Other disability rights advocates worked the halls of Congress seeking support for an omnibus disability rights act. Meanwhile, ADAPT kept up the pressure with protests in cities throughout the nation, blockading buses and risking arrest, conducting sit-ins at federal buildings, and all-night vigils, including one at the U.S. Department of Transportation headquarters here in D.C.
A final push to get a bill through Congress culminated in a massive disability rights march and crawl up the Capitol steps in 1990. As we marched from the White House to the Capitol down Pennsylvania Avenue, the walls of the Federal buildings reverberated the sounds of our chants, “Access Is Our Civil Right!”
Finally, after a historic public debate, both Houses of Congress passed the bill and sent it to President Bush for signature.
And so here we were at the White House on the morning of July 26, 1990. . Suddenly, President Bush mounted the stage. He spoke those beautiful words, “Let the shameful barriers come tumbling down!” And, with the flick of his pen, it was done, and everything had changed!

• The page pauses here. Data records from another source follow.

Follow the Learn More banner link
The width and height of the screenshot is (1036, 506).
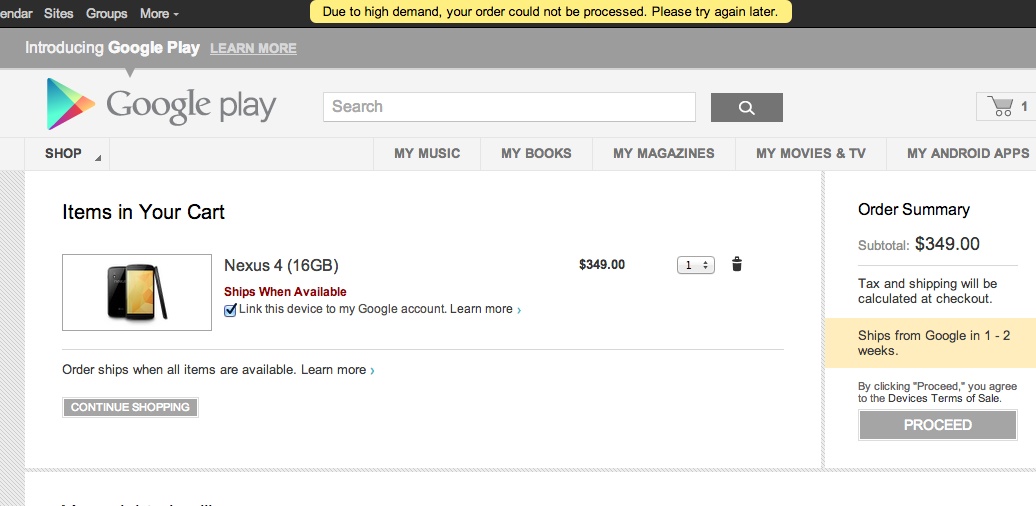[x=253, y=48]
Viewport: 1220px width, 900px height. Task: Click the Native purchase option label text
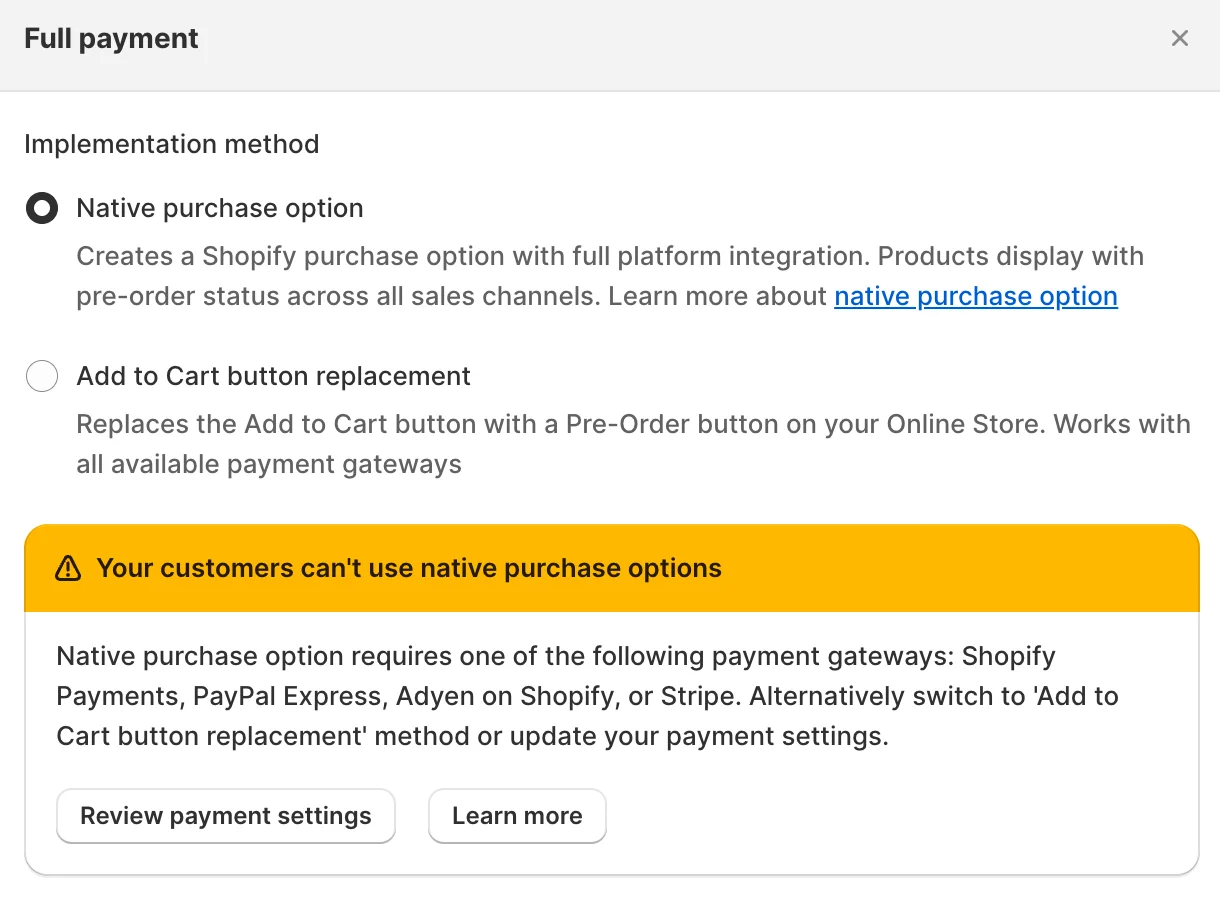219,208
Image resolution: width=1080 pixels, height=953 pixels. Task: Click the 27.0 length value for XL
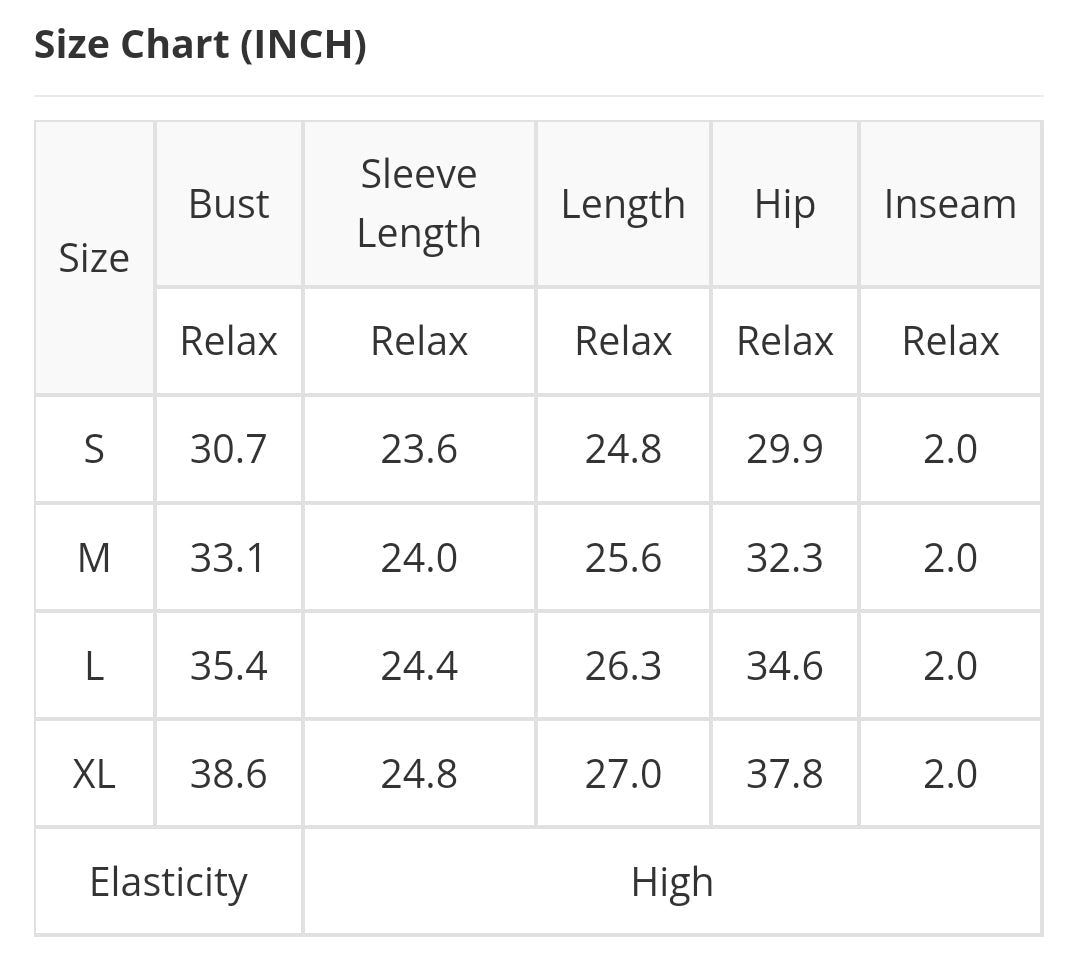click(x=623, y=773)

Changed – did I really think that all of the physical and attitudinal barriers had simply disappeared with the signing of the ADA? No, of course, I didn’t. We all knew there would be years of struggle and advocacy ahead. But, in that wonderful, jubilant moment, we could revel in what we had achieved.
Americans with disabilities were now first class citizens! For the first time, we had rights under the law, and we had recourse against the injustice of discrimination based on disability.
Access was the law of the land. It was a new dawn, like no other – and, we weren’t going back!